Editors note: Sales figures for the U.S. midsize car segment from 2015 were incorrectly reported as 2016 figures in an earlier version of this story.
DETROIT -- Midsize cars were among the biggest sales losers last year as customers flocked instead to crossovers and other light trucks. But good old competition may reinvigorate the segment as soon as next year, when Japan’s big three roll out redesigns of their flagship four-doors.
Jack Hollis, group vice president for marketing for Toyota Motor Sales U.S.A., predicts falling midsize sedan sales will not only flatten out but may even start to increase again in 2018.
The segment’s stabilization will begin with the launch of the redesigned Toyota Camry this summer and be reinforced by the expected introduction of a next-generation Honda Accord in the autumn and then the redesigned Nissan Altima in early 2018, Hollis predicted.
“When you get into next year and you look at 2018, I believe with these three products and the excitement they bring back to that segment, I don’t see it falling anymore,” he said at the Detroit auto show, where Toyota unveiled a sporty, aggressively styled next-generation Camry.

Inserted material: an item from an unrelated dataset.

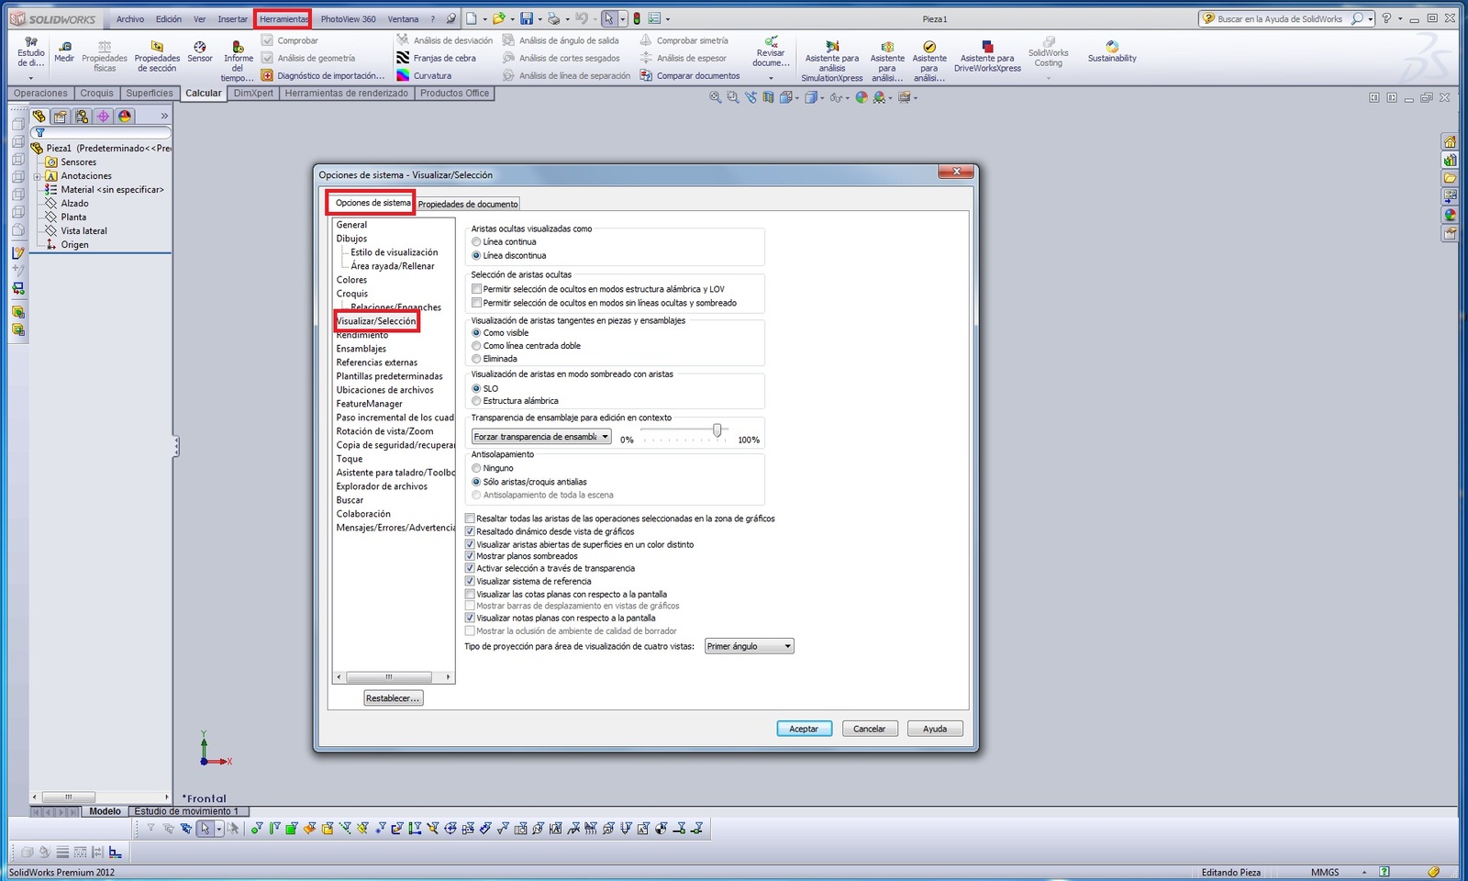Click the Restablecer button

“I see it flat to then, my hope is, returning to growth,” he said. “When you have new entries and you have a full-year of those sales next year, I think you will see flat to slightly up.”
Hollis’ assessment wasn’t universally held at Toyota.
North America CEO Jim Lentz said the rush of new sedan product will stimulate overall demand, but that it would likely only slow the rate of segment’s decline.
The segment still accounts for about 2.5 million people, who are predisposed to returning to the market in search of another sedan. But whereas the booming crossover and SUV segments have been flooded by new nameplates that dilute each nameplate’s market share and volume, the midsize sedan segment has had a stable lineup to go-to models fighting over the pie.
“The goal is not to jump in and out of segments,” Hollis said. “The goal is to lead the segment. I think the Camry will lead the segment back to at least plateauing, if not growing, again.”
Last year combined sales in the midsize car segment slid 12 percent to 2.1 million vehicles, but still accounted for 31 percent of the overall car market. The Camry led the segment but was down 9.5 percent to 388,618 vehicles. Sales of the second-place Honda Accord were down 2.9 percent to 345,225, while the No. 3 Nissan Altima was down 7.8 percent to 307,380.
Hollis predicted the Camry would extend its 15-year run as America’s best-selling car, buoyed by robust customer retention rates around 60 percent and across-the-board improvements.
The Camry, Hollis said, ranks behind only the Tacoma for customer retention among Toyotas.
“I believe we’ll be No. 1 in the segment. I believe we’ll be right around the 400,000-unit mark,” he said. “I equate it with the Ford F-150. When you are the Ford F-150, it doesn’t matter who’s launching at the same time. When you are the leader, you set the new pace. And we believe we are doing that with the new Camry.”